Um grupo de hackers vinculados ao Irã afirma ter invadido as contas de e-mail de Kash Patel, o atual diretor do FBI. O ataque resultou no vazamento de diversas fotografias e mensagens eletrônicas que os invasores alegam ter extraído das contas pessoais do oficial. A gravidade da situação foi reforçada por um funcionário do Departamento de Justiça, que confirmou a invasão e declarou que todo o material publicado até o momento parece ser autêntico.

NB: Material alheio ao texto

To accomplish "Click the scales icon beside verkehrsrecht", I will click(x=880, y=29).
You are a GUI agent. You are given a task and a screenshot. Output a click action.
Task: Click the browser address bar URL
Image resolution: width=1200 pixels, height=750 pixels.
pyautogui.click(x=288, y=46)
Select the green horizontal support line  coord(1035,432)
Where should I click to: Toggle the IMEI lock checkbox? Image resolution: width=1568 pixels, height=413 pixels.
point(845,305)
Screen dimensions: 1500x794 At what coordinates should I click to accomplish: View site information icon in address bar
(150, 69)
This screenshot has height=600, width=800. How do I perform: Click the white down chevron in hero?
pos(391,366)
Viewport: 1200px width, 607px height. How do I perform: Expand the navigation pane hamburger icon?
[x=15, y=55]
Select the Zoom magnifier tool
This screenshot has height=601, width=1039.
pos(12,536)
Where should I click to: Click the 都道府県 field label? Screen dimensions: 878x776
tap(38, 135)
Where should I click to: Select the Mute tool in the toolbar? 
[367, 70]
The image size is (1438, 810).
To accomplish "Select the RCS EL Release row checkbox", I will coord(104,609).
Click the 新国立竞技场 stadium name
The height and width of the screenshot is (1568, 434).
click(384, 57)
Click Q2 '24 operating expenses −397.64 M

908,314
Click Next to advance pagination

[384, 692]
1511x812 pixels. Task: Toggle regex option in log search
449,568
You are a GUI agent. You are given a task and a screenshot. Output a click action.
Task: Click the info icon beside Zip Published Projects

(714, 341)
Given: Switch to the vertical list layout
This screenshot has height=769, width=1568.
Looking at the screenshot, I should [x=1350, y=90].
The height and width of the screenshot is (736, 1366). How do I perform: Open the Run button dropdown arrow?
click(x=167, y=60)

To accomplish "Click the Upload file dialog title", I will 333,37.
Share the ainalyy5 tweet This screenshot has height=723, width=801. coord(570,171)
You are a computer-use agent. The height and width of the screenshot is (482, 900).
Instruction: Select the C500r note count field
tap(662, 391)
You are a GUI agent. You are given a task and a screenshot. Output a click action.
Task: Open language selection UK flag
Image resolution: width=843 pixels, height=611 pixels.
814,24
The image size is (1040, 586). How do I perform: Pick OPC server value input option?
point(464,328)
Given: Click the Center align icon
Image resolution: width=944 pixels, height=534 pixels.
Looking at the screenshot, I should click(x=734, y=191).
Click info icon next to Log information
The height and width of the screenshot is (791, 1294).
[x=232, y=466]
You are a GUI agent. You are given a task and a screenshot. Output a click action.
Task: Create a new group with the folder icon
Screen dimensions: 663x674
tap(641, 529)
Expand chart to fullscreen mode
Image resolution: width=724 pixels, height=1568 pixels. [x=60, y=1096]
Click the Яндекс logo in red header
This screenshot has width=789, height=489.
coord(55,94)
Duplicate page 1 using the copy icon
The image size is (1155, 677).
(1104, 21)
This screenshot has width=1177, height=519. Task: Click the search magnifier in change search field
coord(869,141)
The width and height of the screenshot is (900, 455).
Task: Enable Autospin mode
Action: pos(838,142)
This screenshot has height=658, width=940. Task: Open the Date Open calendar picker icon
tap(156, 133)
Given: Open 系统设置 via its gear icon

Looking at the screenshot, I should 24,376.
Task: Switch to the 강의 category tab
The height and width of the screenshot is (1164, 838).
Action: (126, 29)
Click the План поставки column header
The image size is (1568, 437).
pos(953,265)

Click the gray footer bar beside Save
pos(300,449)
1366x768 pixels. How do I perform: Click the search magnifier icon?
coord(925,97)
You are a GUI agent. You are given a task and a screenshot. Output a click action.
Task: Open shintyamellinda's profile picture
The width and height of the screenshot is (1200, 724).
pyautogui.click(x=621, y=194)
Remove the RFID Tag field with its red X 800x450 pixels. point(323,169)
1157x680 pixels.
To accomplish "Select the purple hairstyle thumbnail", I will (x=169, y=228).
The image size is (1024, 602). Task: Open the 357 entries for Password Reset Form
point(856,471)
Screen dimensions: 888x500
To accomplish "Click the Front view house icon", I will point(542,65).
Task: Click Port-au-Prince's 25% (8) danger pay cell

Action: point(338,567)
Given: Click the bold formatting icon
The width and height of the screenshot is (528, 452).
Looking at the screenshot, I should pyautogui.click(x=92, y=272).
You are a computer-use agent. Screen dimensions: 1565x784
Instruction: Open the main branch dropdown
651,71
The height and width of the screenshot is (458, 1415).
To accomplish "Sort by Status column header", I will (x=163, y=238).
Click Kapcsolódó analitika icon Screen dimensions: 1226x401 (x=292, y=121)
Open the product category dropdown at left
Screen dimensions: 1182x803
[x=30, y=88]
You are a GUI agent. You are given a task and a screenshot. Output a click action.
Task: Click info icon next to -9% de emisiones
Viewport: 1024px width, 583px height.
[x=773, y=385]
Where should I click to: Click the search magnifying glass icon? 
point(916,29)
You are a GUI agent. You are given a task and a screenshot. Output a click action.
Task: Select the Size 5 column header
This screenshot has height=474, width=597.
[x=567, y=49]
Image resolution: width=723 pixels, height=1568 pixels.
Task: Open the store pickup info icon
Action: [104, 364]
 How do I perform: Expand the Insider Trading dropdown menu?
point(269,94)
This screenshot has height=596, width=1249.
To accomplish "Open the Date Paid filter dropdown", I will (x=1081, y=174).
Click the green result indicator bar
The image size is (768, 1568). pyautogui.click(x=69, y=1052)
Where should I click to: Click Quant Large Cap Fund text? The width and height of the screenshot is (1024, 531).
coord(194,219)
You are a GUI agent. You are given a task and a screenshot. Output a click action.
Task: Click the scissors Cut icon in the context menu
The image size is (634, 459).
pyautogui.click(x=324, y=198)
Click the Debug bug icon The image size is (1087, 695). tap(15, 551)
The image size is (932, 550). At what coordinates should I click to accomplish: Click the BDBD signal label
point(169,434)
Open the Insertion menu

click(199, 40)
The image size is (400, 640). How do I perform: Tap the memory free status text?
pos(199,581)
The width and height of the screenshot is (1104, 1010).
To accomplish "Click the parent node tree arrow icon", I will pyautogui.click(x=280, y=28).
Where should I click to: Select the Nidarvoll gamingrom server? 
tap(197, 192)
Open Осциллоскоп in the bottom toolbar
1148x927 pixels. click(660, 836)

Kash Patel assumiu o posto como o nono diretor na história do FBI apenas um mês após o início do segundo mandato de Donald Trump na presidência dos Estados Unidos. O incidente é visto como mais um capítulo na longa e complexa disputa entre o governo norte-americano e o Irã, um conflito que já ultrapassou as fronteiras físicas do Oriente Médio e se instalou no campo digital.
O grupo responsável pela ação se identifica como Handala Hack Team. Em um comunicado publicado em seu site oficial, os hackers escreveram que Patel, um aliado próximo de Donald Trump, agora encontrará seu nome entre a lista de vítimas hackeadas com sucesso. O grupo utiliza uma retórica agressiva para marcar suas operações cibernéticas contra figuras de alto escalão do governo dos Estados Unidos.
Detalhes do vazamento e a resposta oficial
Em resposta ao ocorrido, um porta-voz do FBI emitiu uma nota oficial sobre o caso. O comunicado diz que o FBI está ciente de atores maliciosos visando informações de e-mail pessoal do Diretor Patel e que tomaram todas as medidas necessárias para mitigar os riscos potenciais associados a essa atividade. A nota ainda esclarece que a informação em questão é de natureza histórica e não envolve dados do governo.
A análise do conteúdo vazado indica que as mensagens abrangem assuntos pessoais e profissionais datados entre os anos de 2010 e 2019. Todos os e-mails são anteriores ao trabalho de Patel na administração Trump. Metadados sugerem que a invasão ocorreu antes do início do conflito bélico atual. A maior parte das mensagens data de 2010 a 2012, sendo que o registro mais recente é o recibo de uma passagem aérea de 2022.
A maioria dos arquivos parece ser estritamente pessoal. Entre os itens divulgados estão mensagens trocadas com familiares do diretor, fotos de seus filhos e registros de uma viagem realizada para Cuba. O Departamento de Estado dos Estados Unidos está oferecendo uma recompensa de até 10 milhões de dólares por informações que levem aos hackers iranianos que continuam a ameaçar o país.
O contexto geopolítico e as operações militares
Embora o Handala se apresente como um grupo de hackers pró-Palestina, especialistas em segurança acreditam que a organização seja uma fachada para unidades de inteligência cibernética do governo do Irã. A atividade do grupo aumentou consideravelmente desde que os Estados Unidos e Israel iniciaram operações militares contra o Irã. Recentemente, em 11 de março, o Handala reivindicou um ataque contra a Stryker, uma fabricante norte-americana de dispositivos médicos, causando grandes interrupções.
Este não é o primeiro ataque do grupo contra autoridades. Eles já publicaram anteriormente endereços e números de telefone de diversos oficiais israelenses. Enquanto o conflito digital avança, a situação no mundo físico permanece tensa. O Irã mantém um patrulhamento rigoroso no Estreito de Ormuz, local por onde passa 20 por cento do suprimento mundial de petróleo bruto, o que gera impactos negativos na economia global.
Existem relatos de que os Estados Unidos e o Irã estão se preparando para negociações de paz, mas a movimentação militar sugere um cenário de prontidão. Somente nesta semana, os Estados Unidos enviaram milhares de soldados para o Oriente Médio. O Comando Central Americano confirmou que mais de 300 soldados dos Estados Unidos foram feridos desde o início da guerra, denominada Operação Epic Fury.
O capitão da Marinha dos Estados Unidos, Tim Hawkins, confirmou os dados em uma declaração oficial. Ele afirmou que desde o início da Operação Epic Fury, aproximadamente 303 militares dos Estados Unidos foram feridos. Hawkins explicou que a grande maioria desses ferimentos foi leve e que 273 soldados já retornaram ao serviço ativo.